=== ABOUT THIS TASK ===
Every line of the material is to be repeated exactly as it stands.

=== SOURCE RECORDS ===
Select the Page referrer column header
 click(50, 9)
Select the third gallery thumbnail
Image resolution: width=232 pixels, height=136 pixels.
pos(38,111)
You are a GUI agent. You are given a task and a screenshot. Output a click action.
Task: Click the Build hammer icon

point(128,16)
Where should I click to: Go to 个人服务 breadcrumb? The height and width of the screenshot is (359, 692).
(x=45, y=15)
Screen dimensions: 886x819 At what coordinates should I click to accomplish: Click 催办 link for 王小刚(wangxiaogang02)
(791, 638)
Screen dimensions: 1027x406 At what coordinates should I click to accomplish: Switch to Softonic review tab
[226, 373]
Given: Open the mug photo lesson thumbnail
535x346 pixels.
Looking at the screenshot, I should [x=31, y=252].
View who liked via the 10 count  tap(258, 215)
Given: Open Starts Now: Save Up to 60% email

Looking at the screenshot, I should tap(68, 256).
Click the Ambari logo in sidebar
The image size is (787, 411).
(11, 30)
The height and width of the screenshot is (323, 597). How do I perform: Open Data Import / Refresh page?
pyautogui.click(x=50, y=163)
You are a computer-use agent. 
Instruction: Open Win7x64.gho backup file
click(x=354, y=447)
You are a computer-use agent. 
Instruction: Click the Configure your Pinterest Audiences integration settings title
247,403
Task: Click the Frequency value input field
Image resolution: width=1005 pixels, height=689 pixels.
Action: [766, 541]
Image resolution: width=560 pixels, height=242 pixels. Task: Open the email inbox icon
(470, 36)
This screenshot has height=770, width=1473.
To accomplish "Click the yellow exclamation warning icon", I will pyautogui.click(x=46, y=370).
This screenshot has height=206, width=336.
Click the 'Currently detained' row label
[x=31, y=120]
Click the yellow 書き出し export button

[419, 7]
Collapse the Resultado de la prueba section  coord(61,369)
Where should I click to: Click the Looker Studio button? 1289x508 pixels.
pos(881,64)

=== TASK ANSWER ===
Select the Page referrer column header
 click(50, 9)
Select the third gallery thumbnail
Image resolution: width=232 pixels, height=136 pixels.
pos(38,111)
You are a GUI agent. You are given a task and a screenshot. Output a click action.
Task: Click the Build hammer icon

point(128,16)
Where should I click to: Go to 个人服务 breadcrumb? The height and width of the screenshot is (359, 692).
(x=45, y=15)
Screen dimensions: 886x819 At what coordinates should I click to accomplish: Click 催办 link for 王小刚(wangxiaogang02)
(791, 638)
Screen dimensions: 1027x406 At what coordinates should I click to accomplish: Switch to Softonic review tab
[226, 373]
Given: Open the mug photo lesson thumbnail
535x346 pixels.
Looking at the screenshot, I should [x=31, y=252].
View who liked via the 10 count  tap(258, 215)
Given: Open Starts Now: Save Up to 60% email

Looking at the screenshot, I should tap(68, 256).
Click the Ambari logo in sidebar
The image size is (787, 411).
(11, 30)
The height and width of the screenshot is (323, 597). How do I perform: Open Data Import / Refresh page?
pyautogui.click(x=50, y=163)
You are a computer-use agent. 
Instruction: Open Win7x64.gho backup file
click(x=354, y=447)
You are a computer-use agent. 
Instruction: Click the Configure your Pinterest Audiences integration settings title
247,403
Task: Click the Frequency value input field
Image resolution: width=1005 pixels, height=689 pixels.
Action: [766, 541]
Image resolution: width=560 pixels, height=242 pixels. Task: Open the email inbox icon
(470, 36)
This screenshot has height=770, width=1473.
To accomplish "Click the yellow exclamation warning icon", I will pyautogui.click(x=46, y=370).
This screenshot has height=206, width=336.
Click the 'Currently detained' row label
[x=31, y=120]
Click the yellow 書き出し export button

[419, 7]
Collapse the Resultado de la prueba section  coord(61,369)
Where should I click to: Click the Looker Studio button? 1289x508 pixels.
pos(881,64)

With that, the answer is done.